Scientific research in molecular biology has made it possible to make a qualified advance considered by many as the most important of the 20th century for the treatment of dehydration, mainly for infectious diarrhea due to viruses or enteropathogenic bacteria. This advance was the discovery of the molecular mechanism of co-transport sodium glucose (SGLT), a protein present in the membrane of the intestine cells and responsible for the incorporation of sodium associated with glucose, since the sodium is the most important ion in the osmotic balance for incorporate water.
The intestine is able to absorb electrolytes like sodium thanks to three molecular mechanisms. However, two of them are affected by gastrointestinal diseases being SGLT1 the only active, despite the gastrointestinal condition present. Oral rehydration therapy (ORT) is based precisely on this mechanism, capable of introducing into the enterocyte (intestinal epithelial cell) sodium and glucose in a ratio of 1: 1 which facilitates not only the absorption of the ion but also that of the Nutrient. Once in the enterocyte the sodium and glucose are separated from the transporter and pass into the bloodstream through the basement membrane creating an osmotic imbalance compensated by the incorporation of water into the body.
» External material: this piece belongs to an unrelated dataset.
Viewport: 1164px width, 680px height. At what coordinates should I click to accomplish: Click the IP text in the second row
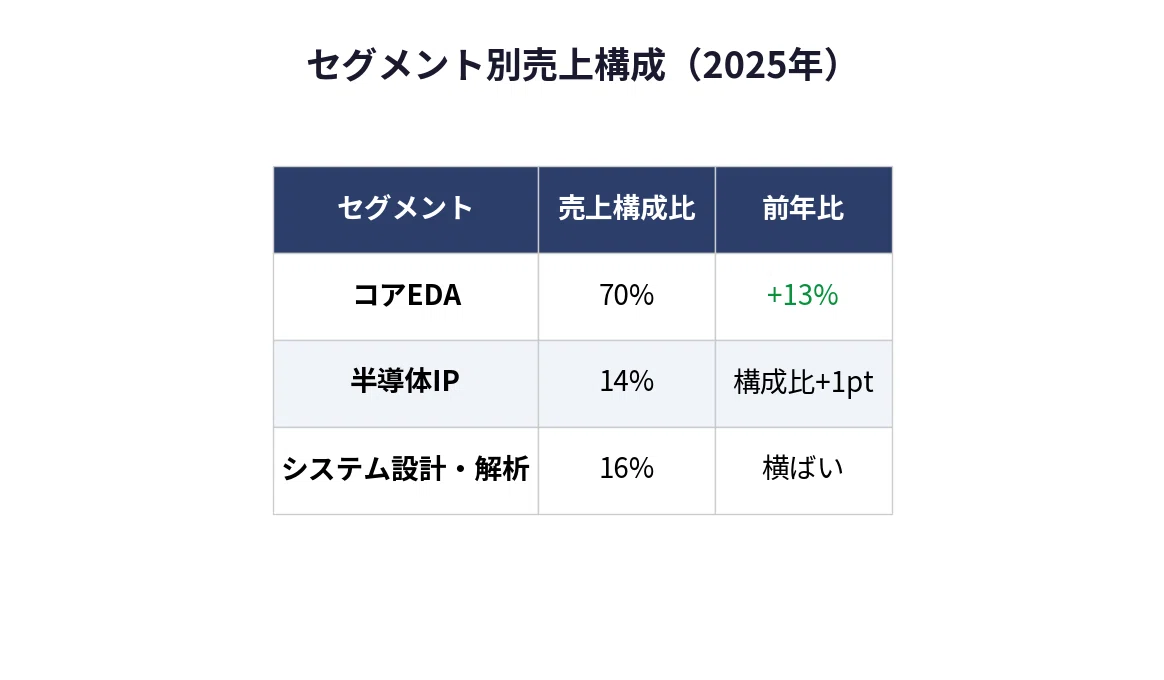[446, 382]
For an optimum absorption, the composition of the oral rehydration solution is essential, since the amount of liquid absorbed depends on three factors: sodium concentration, glucose concentration and osmolality of the liquid. The maximum water uptake occurs with a sodium concentration of 40 to 90 mmol / L, a glucose concentration of 110 to 140 mmol / L (2.0 to 2.5 g / 100 ml) and an osmolality of approximately 290 mOsm / L equal to the osmolality of body fluids. Increasing sodium beyond 90 mmol / L may produce hypernatremia; increasing the glucose concentration above 200 mOsm/L or increasing the osmolality of the solution can result in a net loss of water.